The information security vendor space is flooded with research: annual reports, white papers, marketing publications — the list goes on and on. This research is subsequently handed to marketing folks (and engineers who are really marketers) where they fan out to security conferences across the world, standing in booths quoting statistics and attending pay-to-play speaking slots, convincing executives to buy their security products.
There’s a truth, however, that the security vendors know but most security practitioners and decision makers aren’t quite wise to yet. Much of the research vendors present in reports and marking brochures isn’t rooted in any defensible, scientific method. It’s an intentional appeal to fear, designed to create enough self-doubt to make you buy their solution.
This is how it’s being done:
- Most vendor reports are based on surveys, also known as polls
- Most of the surveys presented by security vendors ignore the science behind surveys, which is based on statistics and mathematics
- Instead of using statistically significant survey methods, many reports use dubious approaches designed to lead the reader down a predetermined path
This isn’t exactly new. Advertisers have consumer manipulation down to an art form and have been doing it for decades. Security vendors, however, should be held to a higher standard due to fact that the whole field is based on trust and credibility. Many vendor reports are presented as security research and not advertisements.
What’s a survey?
A survey is a poll. Pollsters ask a small group of people a question, such as “In the last year, how many of your security incidents have been caused by insiders?” The results are extrapolated to apply it to a general population. For example, IBM conducted a survey that found that 59% of CISO’s experienced cyber incidents in which the attackers could defeat their defenses. The company that conducted the survey didn’t poll all CISO’s — they polled a sample of CISO’s and extrapolated a generality about the entire population of CISO’s.
This type of sampling and extrapolation is completely acceptable to do, if the survey adheres to established methodologies in survey science. Doing so makes the survey statistically significant; not doing it puts the validity of the results in question.
All surveys have some sort of error and bias. However, a good survey will attempt to control for this by doing the following:
- Use established survey science methods to reduce the errors and bias
- Disclose the errors and bias to the readers
- Disclose the methodology used to conduce the survey
- A good survey will also publish the raw data for peer review
Why you should care about statistically sound surveys
Surveys are everywhere in security. They are found in cute infographics, annual reports, journal articles and academic papers. Security professionals take these reports and read them, learn from them, quote them in steering committee meetings or to senior executives when they ask questions. Managers often ask security analysts to quantify risk with data — the easiest way is to find a related survey. We rely on the data to enable our firms to make risk-aware business decisions.

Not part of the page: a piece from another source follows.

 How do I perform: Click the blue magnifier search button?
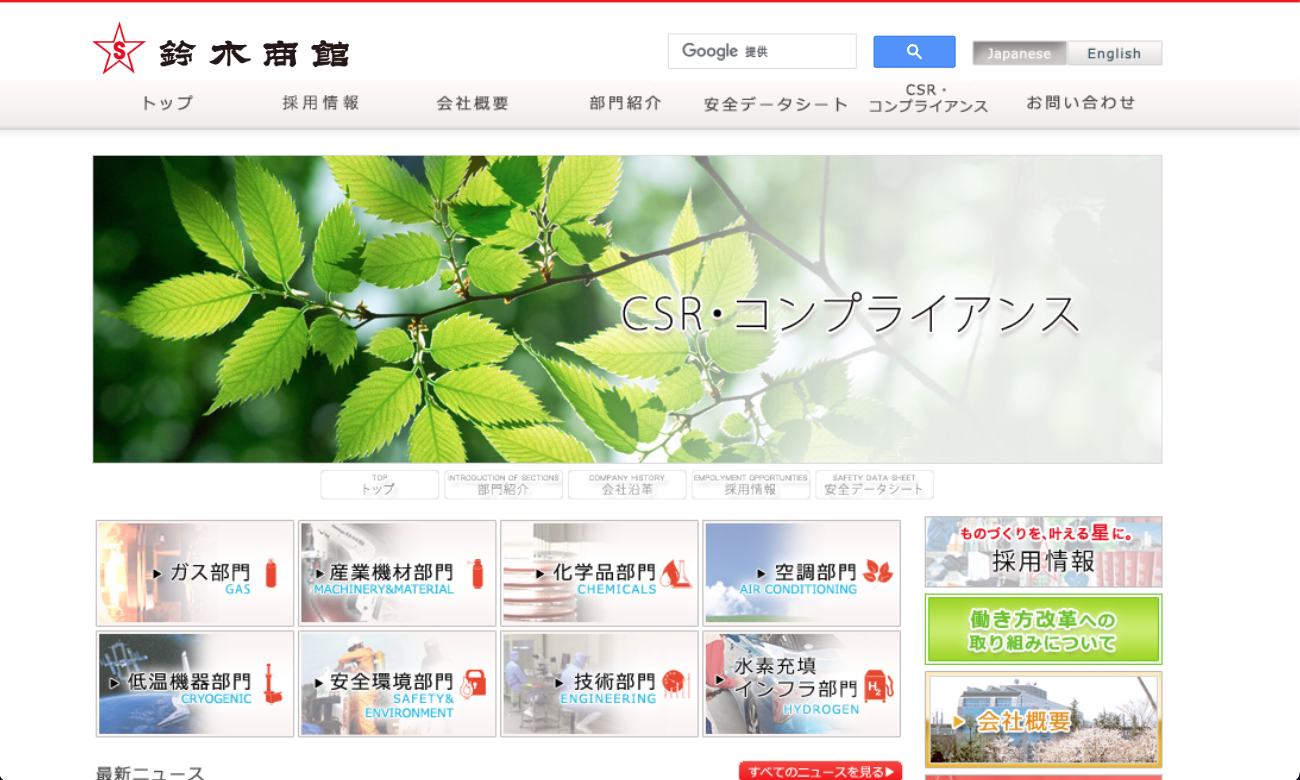click(x=913, y=52)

When you tell your Board of Directors that 43% of all data breaches are caused by internal actors, you’d better be right. The data you are using must be statistically significant and rooted in fact. If you are quoting vendor FUD or some marking brochure that’s disconnected from reality, your credibility is at stake. We are trusted advisors and everything we say must be defensible.
What makes a good survey
Everyone has seen a survey. Election and public opinion polls seem simple on the surface, but it’s very hard to do correctly. The science behind surveys are rooted in math and statistics; when the survey is, it’s statistically significant.
There are four main components of a statistically significant survey:
This is a critical first step. What is the group that is being studied? How big is the group? An example would be “CISO’s” or “Information Security decision makers.”
The size of the group you are surveying. It’s usually not possible to study an entire population, so a sample is chosen. A good survey taker will do all they can to ensure the sample size is as representative as the general population as possible. More importantly, the sample size needs to be randomly selected.
Also known as the margin of error; (e.g. +/-); larger the sample size, the lower the margin of error.
The questions themselves are crafted by a neutral professional trained in survey science. Otherwise, it is very easy to craft biased questions that lead the responder to answer in a certain way.
What makes a bad survey?
A survey will lose credibility as it uses less and less of the above components. There are many ways a survey could be bad, but here are the biggest red flags:
- No disclosure of polling methodology
- No disclosure of the company that conducted the poll
- The polling methodology is disclosed, but no effort was made to make it random or representative of the population (online polls have this problem)
- Survey takers are compensated (people will say anything for money)
- Margin of error not stated
Be skeptical of vendor claims. Check for yourself and read the fine print. When you stroll the vendor halls at RSA or Blackhat and a vendor makes some outrageous claim about an imminent threat, dig deeper. Ask hard questions. We can slowly turn the ship away from FUD and closer to fact and evidence-based research.
And if you’re a vendor — think about using reputable research firms to perform your surveys.